You roll your eyes. “And what about you, fair queen?”
“I’m getting out of here. Guards!”
A few changelings begrudgingly traipse over and cut the film attaching her to the train fuselage. They begin to fly her out of the train skylight. The others murmur thanks and get last minute hugs before following. “You will be mine soon, Inquisitor!” Chrysalis cries as she flies out with her assault team.
You just sit back down in your seat, mentally exhausted. You decide to write a letter to Princess Luna updating her on your progress. As soon as it’s sent, you settle down for a nap.
You are awakened by a magical poof and a scroll falling directly on your face. You groan, and wake yourself up. By the time you have cleared your mind, you have already begun to read:
Dearest Friend,
We art, too, saddened by the wall you have hit in thine investigation. But fear not! We hath the utmost confidence in your abilities, and are most delighted to hear that thou shalt be returning to Canterlot, where thou shall be staying with us at the castle and required to be in snuggle or snuggle-derived contact with us for at least ten hours each day.

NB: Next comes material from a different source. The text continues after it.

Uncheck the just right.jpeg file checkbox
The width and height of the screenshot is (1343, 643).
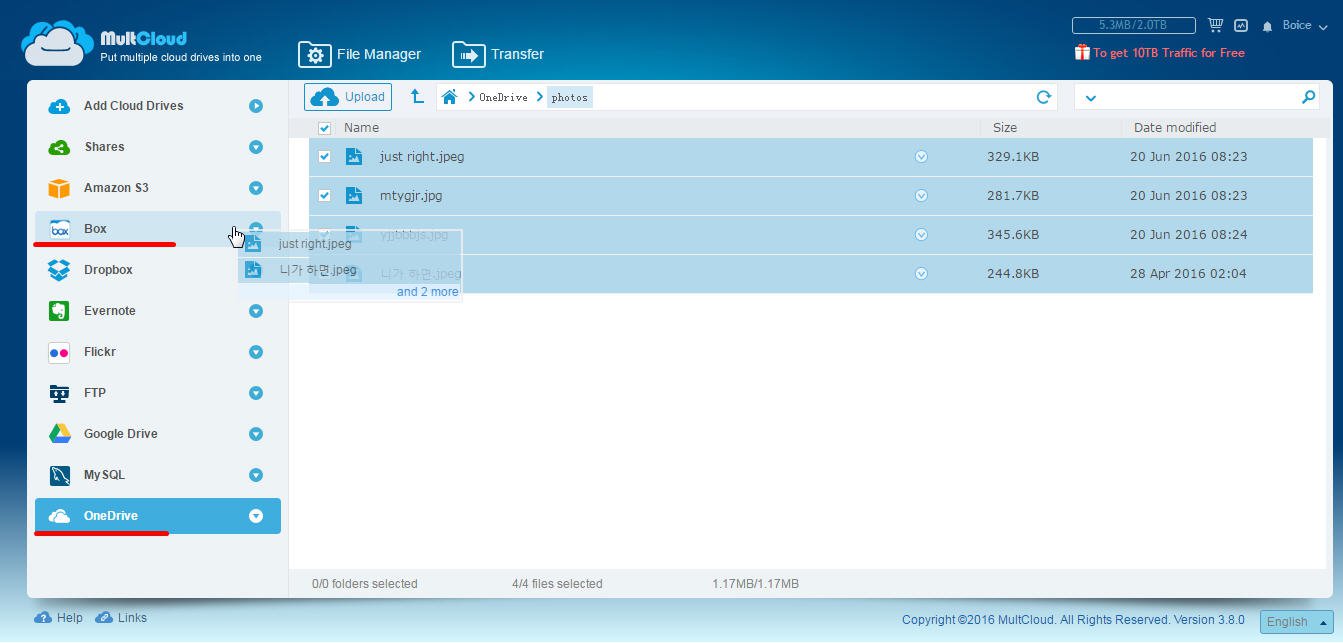click(x=324, y=157)
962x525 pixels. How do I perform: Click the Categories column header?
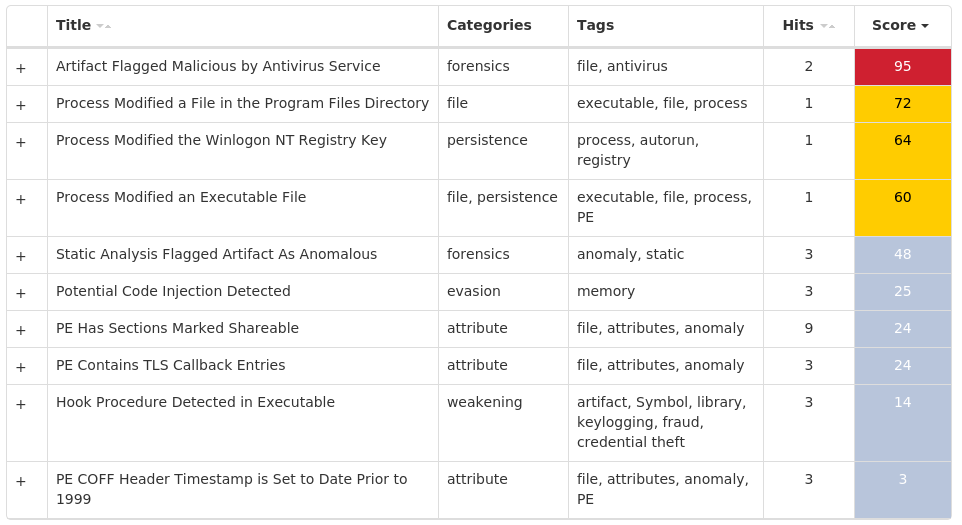[489, 26]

Excellent work in defeating the wench Chrysalis by exploiting the malnutrition of her soldiers! That is an excellent strategy that we used many a time lo those many years ago. Verily, there is no better way to break a siege than to promise the starving defenders cartloads of bread and vegetables if they art to deliver their king hogtied and bound to the foot of thy battle-throne! We shall make sure that the royal guard keepeth an eye out for Chrysalis and her agents, seeing as she again actively plotteth against Equestria.
Alas, her plan was doomed to failure from the start. No amount of charisma and handsomeness shall swoon us, for our heart’s affections are forever closely guarded. We art a strong, powerful Princess who needeth no stallion to be self-actualized, and perhaps will never desire the affections of another.
Also, thou shalt be accompanying us to a ball in two weeks held in the grounds of the royal castle. Thy Princess commandeth thou!
We hath commissioned a custom made dress and art preparing for merriment. We art truly excited! Please prepare thine skills in ballroom dancing and light conversation. Formal attire, all important ponies attending. Thy date princess would also be most pleased with the presentation of a small flower to her before the event and will accept compliments to her appearance during thusly identified period.
We would also like to inform thou that we must unfortunately require thou to avoid all unnecessary contact with all mares until such time as you see us again. We knoweth not who is involved in this web of treachery.
With much friendly affection,
Thy companion Princess Luna of Equestria
P.S. We art not jealous.
You roll your eyes. At that time, the train’s speakers come on, alerting you that the train was approaching Ponyville. You will be rolling on by the town directly to Canterlot, a thought that makes you feel a twinge of guilt deep in your chest.
But as the train pulls into the station, you are met with several large, billowing columns of smoke coming from the town. You jump out of your seat as the doors open, cursing under your breath as you run out into the town to assess the problem.
Your chest plate is left on the floor of the train as the doors close and the train begins clicking up the ascent to Canterlot.